Dance 2 Go: Not much to go to

The latest version of Dance 2 Go is yet another instance of the Royal Danish Ballet’s somewhat predictable charm offensive. The idea behind it is laudable: all the tickets are sold for 200 kroner and audiences get to see a triple bill of diverse ballet works. But after the Royal Danish Orchestra’s live music was dropped to be greatly missed in the last issue of Dance 2 Go, this one in addition seems a little too sensational and kitschy.


In the programme’s first piece, Symphony in Three Movements, the corps de ballet disappoints, which is unusual for the Royal Danish Ballet’s fantastic dancers. Their movements are too supple for George Balanchine’s angular choreography and they make the piece look like one big muddle when a large number of dancers is on stage – which is most of the time in Symphony in Three Movements. 


Grand Pas Classique from 1949, the evening’s second piece, appears laughable despite the dancers’ impressive performance. Daniel Auber’s grandiose music from the speakers preposterously mismatches the pompous costumes and Victor Gsovsky’s intricate choreography. More importantly, it doesn’t do justice to the great accomplishment of principal dancers J’aime Crandall and Alban Lendorf. They partner each other somewhat restrainedly and dance even more dazzlingly when on their own.
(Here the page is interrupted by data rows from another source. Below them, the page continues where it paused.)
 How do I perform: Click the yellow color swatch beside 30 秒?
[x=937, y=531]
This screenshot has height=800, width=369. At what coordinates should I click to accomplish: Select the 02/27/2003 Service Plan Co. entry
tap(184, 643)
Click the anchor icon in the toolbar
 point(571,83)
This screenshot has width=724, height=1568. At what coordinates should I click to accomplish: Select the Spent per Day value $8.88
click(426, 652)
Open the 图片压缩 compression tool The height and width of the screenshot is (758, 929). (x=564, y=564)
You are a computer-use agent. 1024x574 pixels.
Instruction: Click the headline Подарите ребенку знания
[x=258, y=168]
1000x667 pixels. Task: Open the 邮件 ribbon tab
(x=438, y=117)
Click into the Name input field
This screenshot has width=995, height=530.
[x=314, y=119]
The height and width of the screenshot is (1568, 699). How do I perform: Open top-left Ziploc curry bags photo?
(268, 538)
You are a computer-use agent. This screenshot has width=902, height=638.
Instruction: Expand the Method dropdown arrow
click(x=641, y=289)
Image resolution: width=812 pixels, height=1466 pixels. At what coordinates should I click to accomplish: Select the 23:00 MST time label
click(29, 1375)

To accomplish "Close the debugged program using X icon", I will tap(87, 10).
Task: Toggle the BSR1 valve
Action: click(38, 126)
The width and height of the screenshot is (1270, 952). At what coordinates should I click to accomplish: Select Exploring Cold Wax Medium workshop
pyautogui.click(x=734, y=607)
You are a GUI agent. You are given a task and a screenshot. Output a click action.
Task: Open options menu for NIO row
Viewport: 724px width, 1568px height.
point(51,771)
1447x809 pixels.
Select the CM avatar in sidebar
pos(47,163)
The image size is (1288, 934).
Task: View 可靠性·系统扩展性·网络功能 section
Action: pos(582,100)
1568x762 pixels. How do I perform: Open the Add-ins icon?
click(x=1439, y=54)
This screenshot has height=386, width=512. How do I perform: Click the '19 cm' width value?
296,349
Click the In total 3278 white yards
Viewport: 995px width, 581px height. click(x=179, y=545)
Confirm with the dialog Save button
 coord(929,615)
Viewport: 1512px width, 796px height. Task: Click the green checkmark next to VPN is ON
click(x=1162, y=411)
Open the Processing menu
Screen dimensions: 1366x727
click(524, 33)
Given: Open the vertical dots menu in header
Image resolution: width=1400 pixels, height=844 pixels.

The evening’s finale is Minus 7, a contemporary choreography by Israelis Ohad Naharin whose work the programme spends some time announcing as “politically controversial”. Minus 7 begins secretly during the break when a male dancer on stage entertains the scattered audience. What follows is a potpourri of scenes that are visually strong, but seem otherwise pretty empty. In one such scene, the entire cast of 19 dancers are clad in black suits and seated in a vast circle of chairs. The dancers repetitively get up, sit down and chant to loud music. The piece finishes with one of those often awkward ‘breakdowns of the wall between the performers and the audience’ in which individual spectators are invited on stage. Not least due to the charm of dancers like Gregory Dean, this scene works surprisingly well. But although Minus 7 might radiate with infectious energy, what is ‘provocative’ or ‘challenging’ about the piece remains in the deep dark of its prettily-lit stage.